Work request -
Every entry below must be transcribed exactly, with no line missing.

----------------------------------------

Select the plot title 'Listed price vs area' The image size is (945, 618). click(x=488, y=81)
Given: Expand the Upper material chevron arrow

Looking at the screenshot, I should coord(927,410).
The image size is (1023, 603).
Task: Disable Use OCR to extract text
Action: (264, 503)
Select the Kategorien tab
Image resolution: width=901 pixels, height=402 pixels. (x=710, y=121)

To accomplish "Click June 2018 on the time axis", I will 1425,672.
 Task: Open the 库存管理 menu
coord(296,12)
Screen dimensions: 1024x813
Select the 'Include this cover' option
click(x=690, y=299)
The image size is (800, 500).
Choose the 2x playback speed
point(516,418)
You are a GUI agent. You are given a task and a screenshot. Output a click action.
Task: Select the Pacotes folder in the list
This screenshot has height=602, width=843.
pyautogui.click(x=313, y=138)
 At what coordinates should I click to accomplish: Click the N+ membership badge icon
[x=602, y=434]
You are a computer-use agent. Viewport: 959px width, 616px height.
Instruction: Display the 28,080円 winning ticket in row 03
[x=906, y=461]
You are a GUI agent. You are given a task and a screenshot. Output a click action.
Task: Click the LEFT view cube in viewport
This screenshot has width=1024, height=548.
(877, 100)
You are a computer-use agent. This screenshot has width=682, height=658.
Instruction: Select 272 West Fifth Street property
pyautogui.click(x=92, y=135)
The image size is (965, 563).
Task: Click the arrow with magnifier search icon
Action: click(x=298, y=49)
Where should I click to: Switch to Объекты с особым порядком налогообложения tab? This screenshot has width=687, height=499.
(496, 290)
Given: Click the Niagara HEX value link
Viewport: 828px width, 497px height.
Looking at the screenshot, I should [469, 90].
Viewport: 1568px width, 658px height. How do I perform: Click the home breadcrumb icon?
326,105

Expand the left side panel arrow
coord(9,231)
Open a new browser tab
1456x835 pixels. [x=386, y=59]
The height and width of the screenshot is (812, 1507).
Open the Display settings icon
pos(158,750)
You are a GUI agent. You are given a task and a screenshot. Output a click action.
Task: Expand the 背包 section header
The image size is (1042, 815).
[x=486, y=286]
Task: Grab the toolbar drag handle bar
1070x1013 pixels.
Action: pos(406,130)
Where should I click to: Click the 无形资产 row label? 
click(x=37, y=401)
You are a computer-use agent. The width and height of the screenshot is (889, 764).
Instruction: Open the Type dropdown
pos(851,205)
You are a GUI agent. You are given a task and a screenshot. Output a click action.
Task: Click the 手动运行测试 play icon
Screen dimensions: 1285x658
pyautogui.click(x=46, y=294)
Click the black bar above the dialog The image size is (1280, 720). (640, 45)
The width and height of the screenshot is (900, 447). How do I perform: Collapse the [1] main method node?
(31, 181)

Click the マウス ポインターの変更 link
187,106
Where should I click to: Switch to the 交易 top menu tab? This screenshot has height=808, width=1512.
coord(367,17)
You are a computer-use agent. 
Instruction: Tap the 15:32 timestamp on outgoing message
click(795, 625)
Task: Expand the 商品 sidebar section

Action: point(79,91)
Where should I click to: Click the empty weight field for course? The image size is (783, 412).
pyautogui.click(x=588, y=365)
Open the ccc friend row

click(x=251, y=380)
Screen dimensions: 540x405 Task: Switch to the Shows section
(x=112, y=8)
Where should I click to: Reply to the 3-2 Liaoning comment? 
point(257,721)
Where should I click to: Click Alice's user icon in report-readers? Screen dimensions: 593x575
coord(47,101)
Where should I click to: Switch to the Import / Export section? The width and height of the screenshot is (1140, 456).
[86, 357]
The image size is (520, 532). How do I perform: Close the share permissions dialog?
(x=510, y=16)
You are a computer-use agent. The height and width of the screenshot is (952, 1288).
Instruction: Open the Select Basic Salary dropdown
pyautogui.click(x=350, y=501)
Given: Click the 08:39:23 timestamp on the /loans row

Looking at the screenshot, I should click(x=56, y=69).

----------------------------------------

Response -
Select the plot title 'Listed price vs area' The image size is (945, 618). click(x=488, y=81)
Given: Expand the Upper material chevron arrow

Looking at the screenshot, I should coord(927,410).
The image size is (1023, 603).
Task: Disable Use OCR to extract text
Action: (264, 503)
Select the Kategorien tab
Image resolution: width=901 pixels, height=402 pixels. (x=710, y=121)

To accomplish "Click June 2018 on the time axis", I will 1425,672.
 Task: Open the 库存管理 menu
coord(296,12)
Screen dimensions: 1024x813
Select the 'Include this cover' option
click(x=690, y=299)
The image size is (800, 500).
Choose the 2x playback speed
point(516,418)
You are a GUI agent. You are given a task and a screenshot. Output a click action.
Task: Select the Pacotes folder in the list
This screenshot has height=602, width=843.
pyautogui.click(x=313, y=138)
 At what coordinates should I click to accomplish: Click the N+ membership badge icon
[x=602, y=434]
You are a computer-use agent. Viewport: 959px width, 616px height.
Instruction: Display the 28,080円 winning ticket in row 03
[x=906, y=461]
You are a GUI agent. You are given a task and a screenshot. Output a click action.
Task: Click the LEFT view cube in viewport
This screenshot has width=1024, height=548.
(877, 100)
You are a computer-use agent. This screenshot has width=682, height=658.
Instruction: Select 272 West Fifth Street property
pyautogui.click(x=92, y=135)
The image size is (965, 563).
Task: Click the arrow with magnifier search icon
Action: click(x=298, y=49)
Where should I click to: Switch to Объекты с особым порядком налогообложения tab? This screenshot has width=687, height=499.
(496, 290)
Given: Click the Niagara HEX value link
Viewport: 828px width, 497px height.
Looking at the screenshot, I should [469, 90].
Viewport: 1568px width, 658px height. How do I perform: Click the home breadcrumb icon?
326,105

Expand the left side panel arrow
coord(9,231)
Open a new browser tab
1456x835 pixels. [x=386, y=59]
The height and width of the screenshot is (812, 1507).
Open the Display settings icon
pos(158,750)
You are a GUI agent. You are given a task and a screenshot. Output a click action.
Task: Expand the 背包 section header
The image size is (1042, 815).
[x=486, y=286]
Task: Grab the toolbar drag handle bar
1070x1013 pixels.
Action: pos(406,130)
Where should I click to: Click the 无形资产 row label? 
click(x=37, y=401)
You are a computer-use agent. The width and height of the screenshot is (889, 764).
Instruction: Open the Type dropdown
pos(851,205)
You are a GUI agent. You are given a task and a screenshot. Output a click action.
Task: Click the 手动运行测试 play icon
Screen dimensions: 1285x658
pyautogui.click(x=46, y=294)
Click the black bar above the dialog The image size is (1280, 720). (640, 45)
The width and height of the screenshot is (900, 447). How do I perform: Collapse the [1] main method node?
(31, 181)

Click the マウス ポインターの変更 link
187,106
Where should I click to: Switch to the 交易 top menu tab? This screenshot has height=808, width=1512.
coord(367,17)
You are a computer-use agent. 
Instruction: Tap the 15:32 timestamp on outgoing message
click(795, 625)
Task: Expand the 商品 sidebar section

Action: point(79,91)
Where should I click to: Click the empty weight field for course? The image size is (783, 412).
pyautogui.click(x=588, y=365)
Open the ccc friend row

click(x=251, y=380)
Screen dimensions: 540x405 Task: Switch to the Shows section
(x=112, y=8)
Where should I click to: Reply to the 3-2 Liaoning comment? 
point(257,721)
Where should I click to: Click Alice's user icon in report-readers? Screen dimensions: 593x575
coord(47,101)
Where should I click to: Switch to the Import / Export section? The width and height of the screenshot is (1140, 456).
[86, 357]
The image size is (520, 532). How do I perform: Close the share permissions dialog?
(x=510, y=16)
You are a computer-use agent. The height and width of the screenshot is (952, 1288).
Instruction: Open the Select Basic Salary dropdown
pyautogui.click(x=350, y=501)
Given: Click the 08:39:23 timestamp on the /loans row

Looking at the screenshot, I should click(x=56, y=69).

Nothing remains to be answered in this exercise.